Youf, Inexperience & Financial Cock ups

Tempting as it is to write on the latest doings of the UKIP folk, I feel it is being so well covered currently by GLW, Junius & Democracy Forum that I can add nothing to the debate for the time being.

One headline that struck me from Monday's Business Telegraph was, "Lenders face interest rate cut on reserves", a kite flown by the Governor, Mervyn King, to include even negative interest rates according to an original and best member of the MPC, Charles Goodhart. I had a good chortle at this but first a little tutorial. The Bank of England is the bankers bank. All the major banks have accounts at the BoE and settlement of debts between banks takes place over the BoE books. Banks that do not have an account with the BoE have to have an account with a bank that does. Hence all debits and credits drain into the BoE just as all almost all rivers drain to the sea.

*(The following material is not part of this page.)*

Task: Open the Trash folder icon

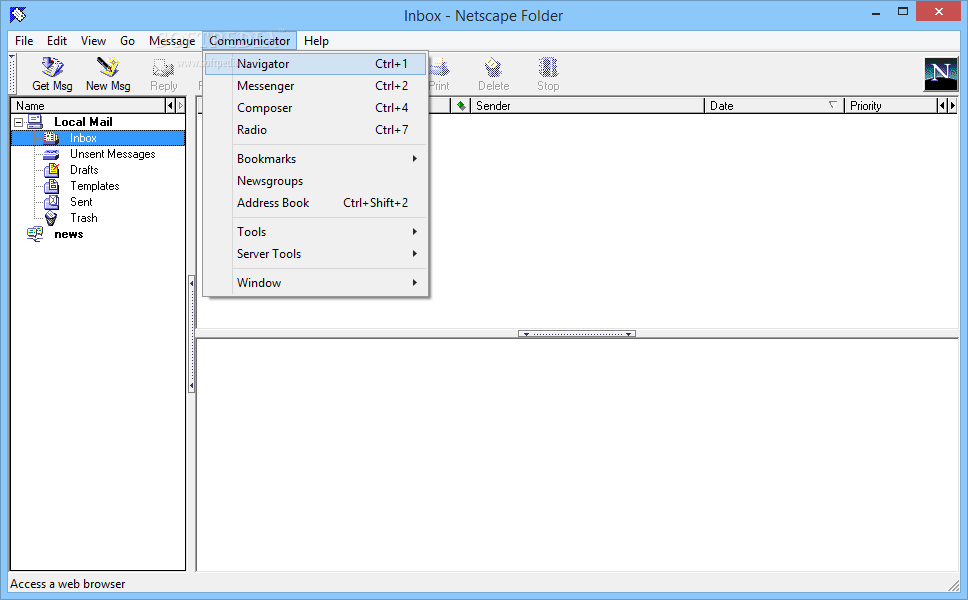Action: tap(52, 217)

Banks are not allowed to have overdrafts with the BoE hence all their accounts have to be in credit. This used to happen on a daily basis but since 2003 an average credit balance over a four week is all that is needed. This 'modernising reform' came about with the influx of new blood at the top of the bank and the departure of the old, Eddie George, guard and brought us into line with, yes, ECB practice. The public reason was to curb volatility in the overnight rate that under the old daily square system meant banks sometimes had to borrow large amounts overnight to be in credit at the BoE. Another reason was to reduce the frequency of BoE market operations from a possible 4 times a day, like Jack Kennedy, to once a week, more in keeping with MAK.

In order to persuade the banks to buy the new system the BoE said they would remunerate bank deposits left on their books overnight at 1% under repo policy rate. Under the old regime bank deposits left at the BoE overnight were unremunerated i.e. zero interest. This had led to the market being manipulated by one or two major players who by building up a monopoly short postion could pick off the many small longs and force them to lend well below the policy rate or less usually, build up a monopoly long postion and force the small shorts to borrow from them at well above repo.

This was undesirable certainly but it did force banks to lend to each other! A price worth paying for inter-bank liquidity, one might say. And what was the major cause of the credit crisis in the UK? Banks refusing to lend to each other because of credit concerns. So what did long banks do with their money? They safely left it at the BoE at 1% under policy. And the short banks? Well they sweated their small business customers , cut back on their lending and abracadbra you have a credit crunch.

Well I suppose its nice to know that MAK has seen the light but it would be better if they owned up to the part they played in formenting this human tragedy. Eddie George was always strongly opposed to remunerating bankers balances as they are called in the BoE. It was a nice little earner for the BoE but it did get the money moving between banks. What of the people of experience who knew the reasons and arguments against remuneration. Well, they were all gone and Youf had its day but in retrospect the old guard, as Napoleon knew, had its uses.

The worrying thing is that this scenario is being played out most boardrooms in the land. Northern Rock only became Northern Wreck after the long serving Finance Director retired and Applegarth had a free hand with his new FD he had appointed. Youf has its place but needs to be buttressed by experience to avoid predictable disaster.